#### Task details:
Please continue the forum discussion of World of Darkness games from where it stops.

#### Excerpt provided:

That sounds like an amalgamation of the Dreamspakers and the Cult of Ecstasy from Mage the Ascension. There's probably non Native American Dreamspeakers in the tradition though... somewhere.

Of course there is. The Dreamspeakers Tradition was in part created by European mages lumping together the various smaller, non-European groups of shamans and the like when they were laying down the ground work of what would become the Nine Traditions. The Dreamspeakers have groups from Africa, North and South America, the Pacific Islands, the Caribbean, etc. They are the most diverse group of mages among the Traditions and among all mages for that matter.

To be fair there Shoah book was seen by all critics as a a not bad take on the topic, lackign such goofs if I remember it right.

Charnel Houses of Europe had a few typos, which was pretty common back in those days, and an utterly useless map that had the various cities, towns and concentration camps plotted but no actual geography, making it basically a blank square with labelled dots. But beyond that it is a solid, albeit grim book that handles a difficult topic in a respectful manner. In fact Rich Dansky, the head developer of WtO from the 2nd Ed to its end is deeply proud his work on Charnel Houses of Europe.
 
I'm little curious but what was everyone's first encounter with the World of Darkness (Old or New). For me it happened back in late 2000 when a friend got the PC game Vampire: the Masquerade Redemption, the lesser known of the two VtM video games. It was basically a Diablo-style hack-and-slash game so it lacks when it comes to non-combat areas of the source material. But it was a decent enough, if now dated, game with some interesting characters and story ideas that could be used in VtM (or even converted over to VtR).

Anyway he got the game, liked it and started showing it off to me and the rest of our circle of friends. We got interested in, more so when we learned it was based off another game. It was around February or March of 2001 that we picked up the Rev Ed of VtM and tried it out. Our first game was, looking back on it, a mess but it got its hooks in me and from there I began to explore the universe, jumping to Dark Ages: Vampire, Mage: the Ascension, Hunter: the Reckoning and Werewolf: the Apocalypse in those early years. I've played some NWoD games but I've found they don't quite have the same appeal to me as their OWoD counterparts do, the only exceptions being Changeling: the Lost (I've never read Changeling: the Dream save for Dark Ages: Fae which is a different beast) and Giest: the Sin-Eater (which has no true OWoD counterpart). Though NWoD has produced some very interesting material and I certainly do appreciate what they've done as opposed to what was done with the OWoD.

#### Extracted records:
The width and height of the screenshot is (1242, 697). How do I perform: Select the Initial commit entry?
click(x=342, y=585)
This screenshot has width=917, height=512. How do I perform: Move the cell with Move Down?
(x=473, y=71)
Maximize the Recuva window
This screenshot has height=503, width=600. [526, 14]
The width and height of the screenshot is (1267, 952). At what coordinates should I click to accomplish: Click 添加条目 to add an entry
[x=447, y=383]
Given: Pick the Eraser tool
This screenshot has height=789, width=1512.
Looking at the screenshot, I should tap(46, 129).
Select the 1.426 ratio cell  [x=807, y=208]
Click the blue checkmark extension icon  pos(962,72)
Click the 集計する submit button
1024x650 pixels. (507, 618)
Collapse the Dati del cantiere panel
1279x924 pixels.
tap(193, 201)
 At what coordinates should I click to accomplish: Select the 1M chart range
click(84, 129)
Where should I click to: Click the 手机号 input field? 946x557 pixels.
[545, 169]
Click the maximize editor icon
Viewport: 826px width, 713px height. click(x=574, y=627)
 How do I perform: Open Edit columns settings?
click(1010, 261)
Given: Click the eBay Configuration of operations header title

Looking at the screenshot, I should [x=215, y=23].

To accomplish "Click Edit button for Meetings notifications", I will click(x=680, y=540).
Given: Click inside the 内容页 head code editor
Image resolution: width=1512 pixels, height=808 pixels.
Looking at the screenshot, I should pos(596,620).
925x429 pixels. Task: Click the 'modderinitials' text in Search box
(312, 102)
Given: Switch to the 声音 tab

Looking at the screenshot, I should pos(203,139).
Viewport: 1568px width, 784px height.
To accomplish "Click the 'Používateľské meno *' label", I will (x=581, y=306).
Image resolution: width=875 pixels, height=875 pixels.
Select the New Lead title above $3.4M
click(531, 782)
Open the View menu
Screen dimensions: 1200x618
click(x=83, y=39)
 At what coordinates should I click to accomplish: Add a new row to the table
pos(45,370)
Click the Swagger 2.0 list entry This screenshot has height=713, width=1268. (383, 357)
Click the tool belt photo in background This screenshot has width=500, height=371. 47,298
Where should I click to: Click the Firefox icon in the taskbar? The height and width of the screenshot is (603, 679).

#### Task answer:
In more recent years I've been exploring Wraith: the Oblivion, Orpheus, Kindred of the East and Mage: the Sorcerer's Crusade lines with much gusto as well as much of the newer books released by Onyx Path.

All of that stemming from one 1999 PC game.

So who else would like to share how they got into the World of Darkness?
 
I got into it from my mother's books, namely vampire, and a few werewolf books she has. But I personally love vampire. Currently reading up on dark ages stuff/fluff.

Lasombra dominatus!
 
I got into it from my mother's books, namely vampire, and a few werewolf books she has. But I personally love vampire. Currently reading up on dark ages stuff/fluff.

Lasombra dominatus!

Yeah, the Dark Ages setting was a really great line, though I wish they did a bit more with DA Werewolf, Mage, Fae and Inquisitor. Werewolf, Fae and Inquisitor only had the Rulebook while Mage had only one supplement. A shame since DA Mage, Fae and Inquisitor were all interesting games and really could have done with some more love.

Well maybe if the upcoming Dark Ages: Vampire 20th Anniversary does well we'll see more for those lines.
 
Uh. I kind of wanted to write a story like Mizuki Stone's Invisible Rolls thing, using Vampire the Requiem to create the character and all...
But then I came up with a problem:
Which setting to use?
And how to 'give stats' to the persons within the setting?

In order to keep things 'even' which setting could actually have a V:TM vampire frolicking about -a starting vampire, which gains exp and advances through sessions- with a reasonable scaling?